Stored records
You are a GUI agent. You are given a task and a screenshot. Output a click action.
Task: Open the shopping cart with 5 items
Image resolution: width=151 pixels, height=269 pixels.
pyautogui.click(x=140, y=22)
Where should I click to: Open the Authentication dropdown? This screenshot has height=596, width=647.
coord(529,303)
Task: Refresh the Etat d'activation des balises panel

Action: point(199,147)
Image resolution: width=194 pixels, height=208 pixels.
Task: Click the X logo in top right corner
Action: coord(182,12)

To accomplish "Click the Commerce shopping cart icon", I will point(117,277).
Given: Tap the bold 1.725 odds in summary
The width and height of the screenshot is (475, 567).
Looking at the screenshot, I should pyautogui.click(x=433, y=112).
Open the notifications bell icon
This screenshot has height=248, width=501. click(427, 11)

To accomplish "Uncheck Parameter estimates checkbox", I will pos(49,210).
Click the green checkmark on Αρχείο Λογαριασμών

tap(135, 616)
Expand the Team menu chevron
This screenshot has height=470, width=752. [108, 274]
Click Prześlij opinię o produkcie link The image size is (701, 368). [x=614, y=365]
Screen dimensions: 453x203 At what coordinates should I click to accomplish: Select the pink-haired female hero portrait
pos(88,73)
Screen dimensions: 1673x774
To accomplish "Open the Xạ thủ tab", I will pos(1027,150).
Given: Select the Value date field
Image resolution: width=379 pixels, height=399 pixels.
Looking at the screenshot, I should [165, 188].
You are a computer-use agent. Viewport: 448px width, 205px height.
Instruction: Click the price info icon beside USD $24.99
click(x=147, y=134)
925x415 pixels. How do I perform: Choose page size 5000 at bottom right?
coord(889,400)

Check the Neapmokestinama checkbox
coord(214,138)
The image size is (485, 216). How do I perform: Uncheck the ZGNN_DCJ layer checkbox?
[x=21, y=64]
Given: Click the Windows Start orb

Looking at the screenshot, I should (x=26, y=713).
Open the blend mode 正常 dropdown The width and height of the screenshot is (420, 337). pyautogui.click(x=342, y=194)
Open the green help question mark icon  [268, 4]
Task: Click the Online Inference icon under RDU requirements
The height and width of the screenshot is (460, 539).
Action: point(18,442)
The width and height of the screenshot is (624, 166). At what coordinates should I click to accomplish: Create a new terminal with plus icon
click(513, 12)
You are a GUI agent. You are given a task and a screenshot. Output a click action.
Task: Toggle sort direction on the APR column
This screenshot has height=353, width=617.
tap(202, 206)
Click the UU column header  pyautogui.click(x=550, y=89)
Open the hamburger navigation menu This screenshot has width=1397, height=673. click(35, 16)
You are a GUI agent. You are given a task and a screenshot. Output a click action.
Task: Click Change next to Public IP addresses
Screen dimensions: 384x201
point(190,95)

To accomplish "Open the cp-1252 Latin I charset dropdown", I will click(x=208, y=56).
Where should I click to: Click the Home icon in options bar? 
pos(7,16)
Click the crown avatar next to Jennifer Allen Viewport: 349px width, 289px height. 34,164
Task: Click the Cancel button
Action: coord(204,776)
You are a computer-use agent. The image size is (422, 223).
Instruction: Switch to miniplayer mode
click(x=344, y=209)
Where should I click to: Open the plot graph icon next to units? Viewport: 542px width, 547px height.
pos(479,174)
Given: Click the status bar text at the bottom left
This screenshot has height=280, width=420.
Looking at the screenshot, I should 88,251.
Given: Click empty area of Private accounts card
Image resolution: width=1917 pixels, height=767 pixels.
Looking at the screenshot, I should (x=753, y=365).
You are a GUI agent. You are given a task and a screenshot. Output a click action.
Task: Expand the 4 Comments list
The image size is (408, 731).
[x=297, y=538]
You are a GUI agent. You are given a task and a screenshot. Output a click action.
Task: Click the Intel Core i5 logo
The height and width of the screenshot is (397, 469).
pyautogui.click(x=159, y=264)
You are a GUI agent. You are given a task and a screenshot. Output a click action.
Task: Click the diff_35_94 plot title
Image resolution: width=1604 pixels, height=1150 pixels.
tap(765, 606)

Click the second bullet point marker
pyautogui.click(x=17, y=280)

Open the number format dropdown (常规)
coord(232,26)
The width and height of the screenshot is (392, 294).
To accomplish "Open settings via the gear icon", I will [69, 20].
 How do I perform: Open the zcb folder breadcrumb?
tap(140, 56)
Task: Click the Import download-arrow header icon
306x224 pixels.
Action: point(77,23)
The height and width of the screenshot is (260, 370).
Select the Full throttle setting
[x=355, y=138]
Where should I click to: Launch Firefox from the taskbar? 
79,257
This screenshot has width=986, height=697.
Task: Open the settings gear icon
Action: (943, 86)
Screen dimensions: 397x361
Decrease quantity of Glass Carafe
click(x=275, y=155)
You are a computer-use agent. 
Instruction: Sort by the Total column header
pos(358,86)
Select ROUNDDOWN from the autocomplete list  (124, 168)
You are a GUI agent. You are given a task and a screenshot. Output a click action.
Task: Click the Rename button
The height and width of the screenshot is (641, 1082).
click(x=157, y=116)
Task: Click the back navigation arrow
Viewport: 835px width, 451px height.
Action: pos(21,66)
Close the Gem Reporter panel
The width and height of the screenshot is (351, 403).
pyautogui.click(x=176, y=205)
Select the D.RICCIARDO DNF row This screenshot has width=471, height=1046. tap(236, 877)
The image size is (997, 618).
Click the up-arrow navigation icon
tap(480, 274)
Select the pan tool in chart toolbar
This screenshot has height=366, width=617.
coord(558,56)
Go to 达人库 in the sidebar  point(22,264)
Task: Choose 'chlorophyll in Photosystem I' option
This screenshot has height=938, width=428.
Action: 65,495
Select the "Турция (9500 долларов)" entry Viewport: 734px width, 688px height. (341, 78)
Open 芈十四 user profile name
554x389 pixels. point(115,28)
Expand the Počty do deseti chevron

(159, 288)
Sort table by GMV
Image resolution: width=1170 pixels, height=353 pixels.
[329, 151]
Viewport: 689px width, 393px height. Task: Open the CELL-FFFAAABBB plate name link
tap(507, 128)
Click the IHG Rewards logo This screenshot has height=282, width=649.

TASK STATEMENT: For this exercise, output all the data exactly as shown above.

EXERCISE RESULT:
You are a GUI agent. You are given a task and a screenshot. Output a click action.
Task: Open the shopping cart with 5 items
Image resolution: width=151 pixels, height=269 pixels.
pyautogui.click(x=140, y=22)
Where should I click to: Open the Authentication dropdown? This screenshot has height=596, width=647.
coord(529,303)
Task: Refresh the Etat d'activation des balises panel

Action: point(199,147)
Image resolution: width=194 pixels, height=208 pixels.
Task: Click the X logo in top right corner
Action: coord(182,12)

To accomplish "Click the Commerce shopping cart icon", I will point(117,277).
Given: Tap the bold 1.725 odds in summary
The width and height of the screenshot is (475, 567).
Looking at the screenshot, I should pyautogui.click(x=433, y=112).
Open the notifications bell icon
This screenshot has height=248, width=501. click(427, 11)

To accomplish "Uncheck Parameter estimates checkbox", I will pos(49,210).
Click the green checkmark on Αρχείο Λογαριασμών

tap(135, 616)
Expand the Team menu chevron
This screenshot has height=470, width=752. [108, 274]
Click Prześlij opinię o produkcie link The image size is (701, 368). [x=614, y=365]
Screen dimensions: 453x203 At what coordinates should I click to accomplish: Select the pink-haired female hero portrait
pos(88,73)
Screen dimensions: 1673x774
To accomplish "Open the Xạ thủ tab", I will pos(1027,150).
Given: Select the Value date field
Image resolution: width=379 pixels, height=399 pixels.
Looking at the screenshot, I should [165, 188].
You are a computer-use agent. Viewport: 448px width, 205px height.
Instruction: Click the price info icon beside USD $24.99
click(x=147, y=134)
925x415 pixels. How do I perform: Choose page size 5000 at bottom right?
coord(889,400)

Check the Neapmokestinama checkbox
coord(214,138)
The image size is (485, 216). How do I perform: Uncheck the ZGNN_DCJ layer checkbox?
[x=21, y=64]
Given: Click the Windows Start orb

Looking at the screenshot, I should (x=26, y=713).
Open the blend mode 正常 dropdown The width and height of the screenshot is (420, 337). pyautogui.click(x=342, y=194)
Open the green help question mark icon  [268, 4]
Task: Click the Online Inference icon under RDU requirements
The height and width of the screenshot is (460, 539).
Action: point(18,442)
The width and height of the screenshot is (624, 166). At what coordinates should I click to accomplish: Create a new terminal with plus icon
click(513, 12)
You are a GUI agent. You are given a task and a screenshot. Output a click action.
Task: Toggle sort direction on the APR column
This screenshot has height=353, width=617.
tap(202, 206)
Click the UU column header  pyautogui.click(x=550, y=89)
Open the hamburger navigation menu This screenshot has width=1397, height=673. click(35, 16)
You are a GUI agent. You are given a task and a screenshot. Output a click action.
Task: Click Change next to Public IP addresses
Screen dimensions: 384x201
point(190,95)

To accomplish "Open the cp-1252 Latin I charset dropdown", I will click(x=208, y=56).
Where should I click to: Click the Home icon in options bar? 
pos(7,16)
Click the crown avatar next to Jennifer Allen Viewport: 349px width, 289px height. 34,164
Task: Click the Cancel button
Action: coord(204,776)
You are a computer-use agent. The image size is (422, 223).
Instruction: Switch to miniplayer mode
click(x=344, y=209)
Where should I click to: Open the plot graph icon next to units? Viewport: 542px width, 547px height.
pos(479,174)
Given: Click the status bar text at the bottom left
This screenshot has height=280, width=420.
Looking at the screenshot, I should 88,251.
Given: Click empty area of Private accounts card
Image resolution: width=1917 pixels, height=767 pixels.
Looking at the screenshot, I should (x=753, y=365).
You are a GUI agent. You are given a task and a screenshot. Output a click action.
Task: Expand the 4 Comments list
The image size is (408, 731).
[x=297, y=538]
You are a GUI agent. You are given a task and a screenshot. Output a click action.
Task: Click the Intel Core i5 logo
The height and width of the screenshot is (397, 469).
pyautogui.click(x=159, y=264)
You are a GUI agent. You are given a task and a screenshot. Output a click action.
Task: Click the diff_35_94 plot title
Image resolution: width=1604 pixels, height=1150 pixels.
tap(765, 606)

Click the second bullet point marker
pyautogui.click(x=17, y=280)

Open the number format dropdown (常规)
coord(232,26)
The width and height of the screenshot is (392, 294).
To accomplish "Open settings via the gear icon", I will [69, 20].
 How do I perform: Open the zcb folder breadcrumb?
tap(140, 56)
Task: Click the Import download-arrow header icon
306x224 pixels.
Action: point(77,23)
The height and width of the screenshot is (260, 370).
Select the Full throttle setting
[x=355, y=138]
Where should I click to: Launch Firefox from the taskbar? 
79,257
This screenshot has width=986, height=697.
Task: Open the settings gear icon
Action: (943, 86)
Screen dimensions: 397x361
Decrease quantity of Glass Carafe
click(x=275, y=155)
You are a computer-use agent. 
Instruction: Sort by the Total column header
pos(358,86)
Select ROUNDDOWN from the autocomplete list  (124, 168)
You are a GUI agent. You are given a task and a screenshot. Output a click action.
Task: Click the Rename button
The height and width of the screenshot is (641, 1082).
click(x=157, y=116)
Task: Click the back navigation arrow
Viewport: 835px width, 451px height.
Action: pos(21,66)
Close the Gem Reporter panel
The width and height of the screenshot is (351, 403).
pyautogui.click(x=176, y=205)
Select the D.RICCIARDO DNF row This screenshot has width=471, height=1046. tap(236, 877)
The image size is (997, 618).
Click the up-arrow navigation icon
tap(480, 274)
Select the pan tool in chart toolbar
This screenshot has height=366, width=617.
coord(558,56)
Go to 达人库 in the sidebar  point(22,264)
Task: Choose 'chlorophyll in Photosystem I' option
This screenshot has height=938, width=428.
Action: 65,495
Select the "Турция (9500 долларов)" entry Viewport: 734px width, 688px height. (341, 78)
Open 芈十四 user profile name
554x389 pixels. point(115,28)
Expand the Počty do deseti chevron

(159, 288)
Sort table by GMV
Image resolution: width=1170 pixels, height=353 pixels.
[329, 151]
Viewport: 689px width, 393px height. Task: Open the CELL-FFFAAABBB plate name link
tap(507, 128)
Click the IHG Rewards logo This screenshot has height=282, width=649.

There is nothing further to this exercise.